Dataset entries:
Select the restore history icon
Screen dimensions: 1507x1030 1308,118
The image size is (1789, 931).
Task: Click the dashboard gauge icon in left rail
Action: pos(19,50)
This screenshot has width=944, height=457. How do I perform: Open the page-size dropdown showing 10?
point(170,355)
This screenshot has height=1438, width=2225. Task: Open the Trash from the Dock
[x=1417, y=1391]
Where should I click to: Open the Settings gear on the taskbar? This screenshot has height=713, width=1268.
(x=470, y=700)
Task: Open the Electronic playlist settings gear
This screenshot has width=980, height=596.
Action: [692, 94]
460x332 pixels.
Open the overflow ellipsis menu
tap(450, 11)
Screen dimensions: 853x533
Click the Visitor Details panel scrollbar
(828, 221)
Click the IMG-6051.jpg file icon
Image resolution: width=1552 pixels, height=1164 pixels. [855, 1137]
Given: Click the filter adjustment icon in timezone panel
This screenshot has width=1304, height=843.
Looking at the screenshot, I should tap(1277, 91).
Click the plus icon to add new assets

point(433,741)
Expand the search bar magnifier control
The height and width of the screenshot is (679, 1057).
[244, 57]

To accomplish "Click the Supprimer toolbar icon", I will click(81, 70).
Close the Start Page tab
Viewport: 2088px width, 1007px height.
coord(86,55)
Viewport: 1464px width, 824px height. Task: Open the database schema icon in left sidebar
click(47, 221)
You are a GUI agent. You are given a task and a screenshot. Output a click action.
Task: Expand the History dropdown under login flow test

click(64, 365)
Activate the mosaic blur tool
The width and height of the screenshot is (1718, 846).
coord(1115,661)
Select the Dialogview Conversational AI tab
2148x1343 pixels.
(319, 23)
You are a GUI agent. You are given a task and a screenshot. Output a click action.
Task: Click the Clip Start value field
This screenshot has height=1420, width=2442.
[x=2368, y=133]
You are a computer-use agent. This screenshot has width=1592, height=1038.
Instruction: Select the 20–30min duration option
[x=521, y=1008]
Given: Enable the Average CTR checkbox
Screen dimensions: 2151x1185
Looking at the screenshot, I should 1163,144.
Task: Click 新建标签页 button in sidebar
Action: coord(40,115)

## YOUR ASSIGNMENT
Every entry above, from first to last, should be repeated exactly.

## WRITTEN SOLUTION
Select the restore history icon
Screen dimensions: 1507x1030 1308,118
The image size is (1789, 931).
Task: Click the dashboard gauge icon in left rail
Action: pos(19,50)
This screenshot has width=944, height=457. How do I perform: Open the page-size dropdown showing 10?
point(170,355)
This screenshot has height=1438, width=2225. Task: Open the Trash from the Dock
[x=1417, y=1391]
Where should I click to: Open the Settings gear on the taskbar? This screenshot has height=713, width=1268.
(x=470, y=700)
Task: Open the Electronic playlist settings gear
This screenshot has width=980, height=596.
Action: [692, 94]
460x332 pixels.
Open the overflow ellipsis menu
tap(450, 11)
Screen dimensions: 853x533
Click the Visitor Details panel scrollbar
(828, 221)
Click the IMG-6051.jpg file icon
Image resolution: width=1552 pixels, height=1164 pixels. [855, 1137]
Given: Click the filter adjustment icon in timezone panel
This screenshot has width=1304, height=843.
Looking at the screenshot, I should tap(1277, 91).
Click the plus icon to add new assets

point(433,741)
Expand the search bar magnifier control
The height and width of the screenshot is (679, 1057).
[244, 57]

To accomplish "Click the Supprimer toolbar icon", I will click(81, 70).
Close the Start Page tab
Viewport: 2088px width, 1007px height.
coord(86,55)
Viewport: 1464px width, 824px height. Task: Open the database schema icon in left sidebar
click(47, 221)
You are a GUI agent. You are given a task and a screenshot. Output a click action.
Task: Expand the History dropdown under login flow test

click(64, 365)
Activate the mosaic blur tool
The width and height of the screenshot is (1718, 846).
coord(1115,661)
Select the Dialogview Conversational AI tab
2148x1343 pixels.
(319, 23)
You are a GUI agent. You are given a task and a screenshot. Output a click action.
Task: Click the Clip Start value field
This screenshot has height=1420, width=2442.
[x=2368, y=133]
You are a computer-use agent. This screenshot has width=1592, height=1038.
Instruction: Select the 20–30min duration option
[x=521, y=1008]
Given: Enable the Average CTR checkbox
Screen dimensions: 2151x1185
Looking at the screenshot, I should 1163,144.
Task: Click 新建标签页 button in sidebar
Action: coord(40,115)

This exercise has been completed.